A clinical blood chemistry analysis was conducted to quantify any toxic effects on pancreatic function (glucose), liver function (AST, ALT, ALP, total protein, albumin, and bilirubin), and renal function (BUN and creatinine). In general, rats with serum glucose exceeding 200 mg/dL are classified as “hyperglycemic” [
54,
57]. Thus, the significantly higher blood sugar level observed in the TPL-treated male rats is still within normal ranges, suggesting no destruction of pancreatic islets. Additionally, TPL was not directly toxic or the cause of hepatotoxin-induced toxicity in the liver, as shown by the absence of alteration in AST, ALT, and ALP levels [
58,
59]. Toxic substances can directly access the kidneys because of the high volume of blood that flows through the organ. The renal tubules could become obstructed with a wide variety of toxins. Among the most reliable indications of renal disease are alterations in creatinine and BUN levels [
60]. In this study, BUN (in females and males) and creatinine (in females) were significantly changed. However, these values changed marginally and remained within the normal range [
45,
46,
61,
62,
63]. Therefore, Triphala was not toxic to the kidneys. In addition, total protein levels in the blood are a preliminary indicator of normal protein status in the normally functioning kidney and liver [
64]. Total protein in male rats was slightly decreased but remained within the normal range. The incidence of delayed toxic effects or the possibility of reverse effects was assessed additionally in the satellite group [
23,
65]. Triphala was given to the rats in the satellite group at a dose of 2400 mg/kg/day for 270 days and the rats were kept alive for 28 more days. Significant increases in glucose and BUN levels were detected, but no hazardous symptoms were found. Interestingly, the elevated level of BUN and creatinine in female rats was within a normal range. Taken together, this recipe is safe for rats according to the chronic toxicity test in satellite rats. These blood chemistry results suggested that the histopathological examination of females (kidney), males (pancreas and kidney), and the male satellite group (pancreas and kidney) should be carefully assessed. From the results of the chronic toxicity tests, including general behaviors, body, internal organ weight, gross pathology, hematology, and blood chemistries, it could be concluded that TPL had no toxic effect in rats. However, the histopathological examination should be further examined to confirm the toxicity of TPL.
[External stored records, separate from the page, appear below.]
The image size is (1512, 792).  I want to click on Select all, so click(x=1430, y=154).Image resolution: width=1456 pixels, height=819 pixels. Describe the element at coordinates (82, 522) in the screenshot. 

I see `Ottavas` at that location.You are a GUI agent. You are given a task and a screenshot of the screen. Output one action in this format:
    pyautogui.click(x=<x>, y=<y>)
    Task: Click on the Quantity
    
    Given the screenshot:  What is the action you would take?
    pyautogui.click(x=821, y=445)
Histopathological examinations of internal organs were conducted on all animals to confirm the safety of TPL. There was no indication of toxicity and no histological abnormalities found in any of the internal organs of the rats that were treated with TPL, especially female rats (heart, liver, spleen, adrenal gland, and kidney), male rats (liver, pancreas, kidney, testis, and epididymis), and the male satellite group (pancreas and kidney).
Figure 2 and
Figure 3 represent the vital internal organs. From this study, the rats’ dose of Triphala at 2400 mg/kg could be calculated to be a human dose of approximately 23,000 mg/60 kg body weight [
66]. Consequently, the chronic toxicity test of TPL was considered safe.